> [O que fazer]
1 – No texto sobre leitores, o que significa a sigla DPL?
2 – Prossiga com o texto sobre leitores a partir do ponto em que ele termina.

> [Trecho]
"Deixe-me com os meus livros e não enche o saco!" Cobranças chatas e até humilhantes que nós leitores ouvimos de pessoas que não gostam de ler

18 outubro 2023

Não há nada mais irritante para um leitor de carteirinha – e quando ‘digo’ leitor de carteirinha, estou me referindo aquele leitor que não lê mas devora uma obra; aquele adora sentir o cheiro de livro novo; aquele que mergulha de cabeça numa história e aquele que volta e meia entra em Depressão Pós Livro, a conhecida DPL; enfim aquele leitor que sente tudo o que eu sinto (rs) – do que ouvir frases como: “Nossa! Você está lendo muito”! “Para um pouquinho de ler e vai se divertir”, “Caramba, você só sabe ler?”. Mas apelar e chamar alguém que ama ler de “come livro”, coisa do tipo: “Caraca, você parece um come-livro, para com isso”! Aí meu amigo, sinto dizer, mas arregaça as mangas porque é caso de briga, pra sair no pau, valendo tudo, inclusive cabelos no caso das mulheres) e golpe baixo (no caso dos homens). Rsssssssssssss!!! Brincadeirinha galera, não precisa chegar a tanto, mas que irrita, irrita, e muito.

Na postagem de hoje quero lembrar algumas dessas saias justas que passei quando tive a infelicidade de me encontrar com pessoas que... digamos... não tem os livros incluídos no rol de seus melhores amigos.

(Registros extraídos)
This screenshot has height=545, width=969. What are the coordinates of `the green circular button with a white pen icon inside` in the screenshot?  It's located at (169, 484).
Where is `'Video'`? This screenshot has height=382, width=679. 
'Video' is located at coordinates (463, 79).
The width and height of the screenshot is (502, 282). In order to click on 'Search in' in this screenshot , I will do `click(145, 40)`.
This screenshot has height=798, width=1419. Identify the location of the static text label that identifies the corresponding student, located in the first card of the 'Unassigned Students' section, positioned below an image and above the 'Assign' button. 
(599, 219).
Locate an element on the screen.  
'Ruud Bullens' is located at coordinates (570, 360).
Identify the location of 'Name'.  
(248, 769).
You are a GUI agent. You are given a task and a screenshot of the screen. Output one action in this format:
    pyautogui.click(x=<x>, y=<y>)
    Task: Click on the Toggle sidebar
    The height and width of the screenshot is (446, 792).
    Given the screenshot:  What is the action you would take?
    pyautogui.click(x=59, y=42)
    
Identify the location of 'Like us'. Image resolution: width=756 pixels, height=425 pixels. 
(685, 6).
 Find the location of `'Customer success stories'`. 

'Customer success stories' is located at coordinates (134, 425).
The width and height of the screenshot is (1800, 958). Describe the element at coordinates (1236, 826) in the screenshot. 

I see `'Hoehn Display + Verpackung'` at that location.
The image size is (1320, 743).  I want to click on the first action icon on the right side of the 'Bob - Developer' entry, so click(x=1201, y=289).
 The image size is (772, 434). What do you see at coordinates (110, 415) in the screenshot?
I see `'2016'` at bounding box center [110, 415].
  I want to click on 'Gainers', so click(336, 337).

> [Respostas finais]
1 – Depressão Pós Livro.

2 –
Uma dessas situações desagradáveis aconteceu há poucos dias e acredito que foi o que me levou a idealizar esse post. Tudo começou quando eu e Lulu estávamos na festa de aniversário de uma amiga e nos encontramos – numa feliz coincidência - com colegas com os mesmos gostos literários e, então, começamos a trocar ideias sobre os livros escritos pela Ana Cláudia Quintana Arantes. Enquanto conversávamos fomos interrompidos por um casal que estava na mesa ao lado. O homem tinha uns 30 anos; a mulher, acho que a mesma faixa etária. Eles estavam acompanhados de uma criança que não tirava os olhos do celular. Foi quando esse senhor ou esse rapaz, tanto faz, soltou a bomba: - “Vocês estão falando sobre livros né? Meu filho ‘tava’ nessa; só lia, lia e lia. Sabem? Tive que dar um basta. O moleque não se divertia mais, deixou até o seu videogame de lado. Falei: ‘parô’; deixa esse treco aí, vai se ‘diverti’ um pouco”. – PQP!! Pensei comigo: o FDP que teve a capacidade de cometer essa heresia com o seu filho, ainda tem a ousadia de chamar um livro de ‘treco’, como se fosse a ‘coisa’ mais vil e descartável do mundo?!.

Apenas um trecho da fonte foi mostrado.